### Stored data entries
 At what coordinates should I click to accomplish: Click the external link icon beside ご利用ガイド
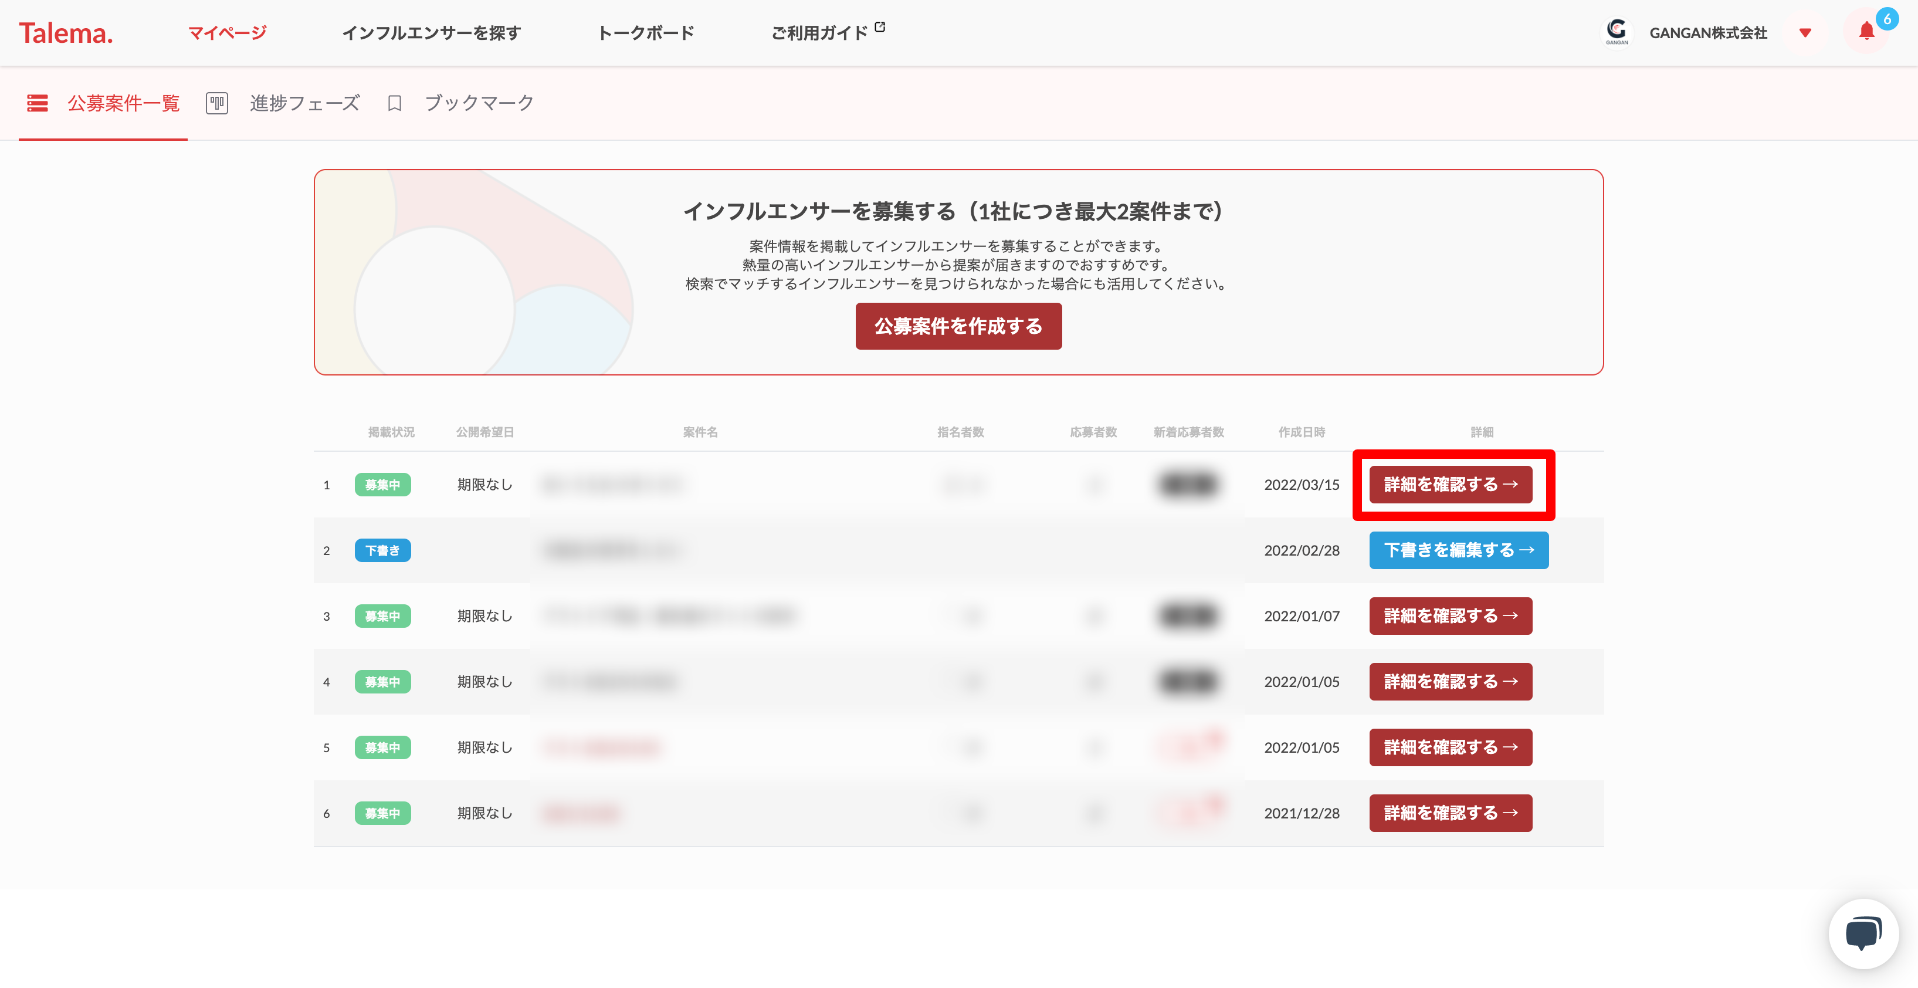880,27
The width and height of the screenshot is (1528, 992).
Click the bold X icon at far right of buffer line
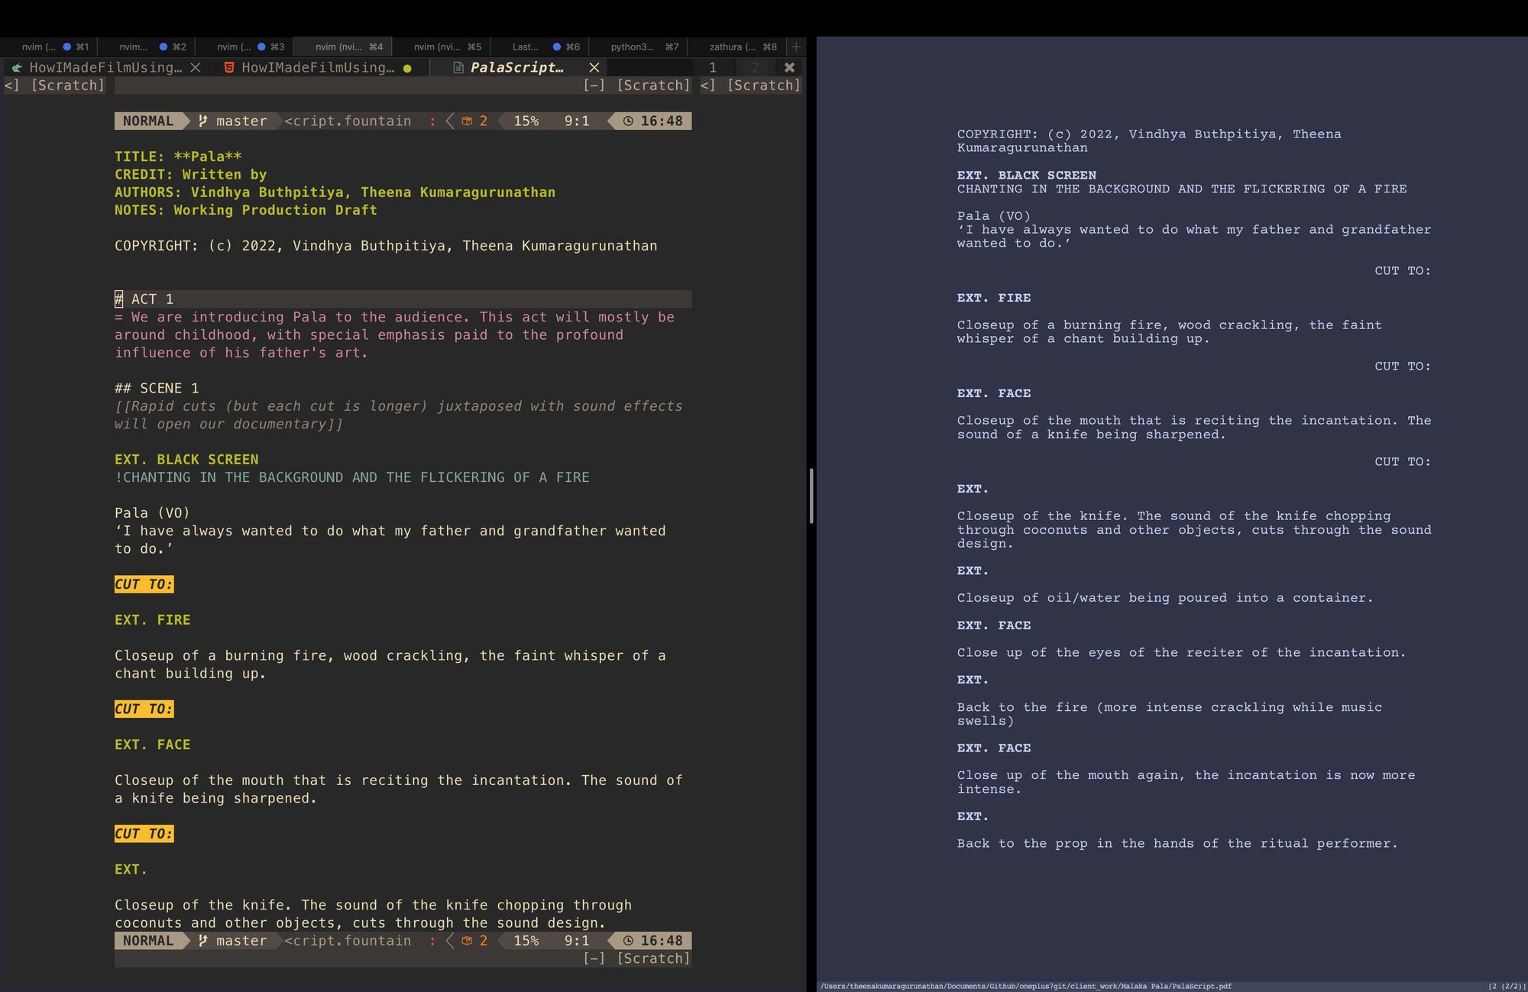coord(789,67)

### Task details
Above are records with pictures; repeat them exactly, but without the pictures.

### Result of this task
 At what coordinates should I click to accomplish: Click the external link icon beside ご利用ガイド
880,27
The width and height of the screenshot is (1528, 992).
Click the bold X icon at far right of buffer line
coord(789,67)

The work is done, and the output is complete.